Electrical – opamp heating in voltage controlled current source

current-sourcedarlingtonheatmosfetoperational-amplifier

Well, I have a serious problem with heat in my circuit. I was trying to build a voltage controlled current source. Everything went fine in the building process. But when I turn ON the power supply the TIP122 gets very warm and so do the IRF820. I know this guys tend to get hot when dissipating some considerable amount of energy, however, my circuit just intent to deliver some hundreds of mA. And the main problem: the TDA2822 is getting very hot. Hotter than all the transistors together. Although all that dissipated thermal energy, the circuits works pretty well TBH.

Circuit

Any help is appreciated!
Cheers.

Best Answer

The IRF820 is poorly suited for this application- choose a logic-level MOSFET with a low Rds(on). Your output current will depend on the value of Rds(on) + R1 so if you stay with this circuit you would probably want Rds(on) to be extremely low compared to 10 ohms.

Since the IRF820 may not turn on fully it may get hot.

The TIP122 will get hot when the circuit is dropping a lot of voltage at high current- that is just the math of the situation. Worst case is 5V in (0.5A if the MOSFET was very low resistance) into a short, or 3.5W, which will require a heatsink of some kind.
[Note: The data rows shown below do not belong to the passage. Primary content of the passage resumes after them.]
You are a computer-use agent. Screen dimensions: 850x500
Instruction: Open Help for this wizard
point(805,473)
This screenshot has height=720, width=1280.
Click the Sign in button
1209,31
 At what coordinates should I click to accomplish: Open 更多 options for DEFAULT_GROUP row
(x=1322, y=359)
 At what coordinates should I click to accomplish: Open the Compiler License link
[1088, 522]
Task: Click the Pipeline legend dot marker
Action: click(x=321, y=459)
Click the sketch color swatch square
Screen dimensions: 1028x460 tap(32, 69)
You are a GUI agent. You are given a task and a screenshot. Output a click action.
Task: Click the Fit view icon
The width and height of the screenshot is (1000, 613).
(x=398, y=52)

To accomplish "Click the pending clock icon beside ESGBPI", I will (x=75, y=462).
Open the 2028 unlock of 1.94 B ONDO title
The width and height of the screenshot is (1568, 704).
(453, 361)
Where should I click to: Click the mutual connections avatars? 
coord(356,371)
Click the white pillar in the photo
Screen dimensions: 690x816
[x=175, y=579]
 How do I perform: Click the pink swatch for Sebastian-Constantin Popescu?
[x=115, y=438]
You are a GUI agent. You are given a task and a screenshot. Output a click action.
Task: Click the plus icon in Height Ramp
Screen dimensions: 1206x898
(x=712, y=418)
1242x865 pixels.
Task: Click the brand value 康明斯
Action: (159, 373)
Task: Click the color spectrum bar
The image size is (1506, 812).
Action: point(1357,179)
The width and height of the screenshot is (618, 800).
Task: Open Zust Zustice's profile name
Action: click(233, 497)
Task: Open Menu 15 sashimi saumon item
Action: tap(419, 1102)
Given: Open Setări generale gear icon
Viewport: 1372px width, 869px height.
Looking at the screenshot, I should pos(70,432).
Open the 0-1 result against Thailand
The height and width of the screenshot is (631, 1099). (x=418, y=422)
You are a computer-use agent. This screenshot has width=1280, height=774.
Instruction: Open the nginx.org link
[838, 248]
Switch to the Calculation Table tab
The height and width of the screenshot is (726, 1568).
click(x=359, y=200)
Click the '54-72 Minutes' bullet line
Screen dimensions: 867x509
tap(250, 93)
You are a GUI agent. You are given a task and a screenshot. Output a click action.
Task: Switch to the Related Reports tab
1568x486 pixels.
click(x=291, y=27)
Finally, the amplifier output current may be large- if the load goes open- which will cause the op-amp to heat- add 1K in series with the base.

The resistor will also dissipate another 2.5W worst case, and that will tend to heat nearby components (the total 2.5W+3.5W = 6W which corresponds to 0.5A and 12V.

Rather than adding the power MOSFET as you did, I would tend to consider switching the input to a more precise single-supply op-amp using a CMOS analog switch. Then you have only the 10 ohm resistor to ground. The amplifier you are using is not really specified for DC applications.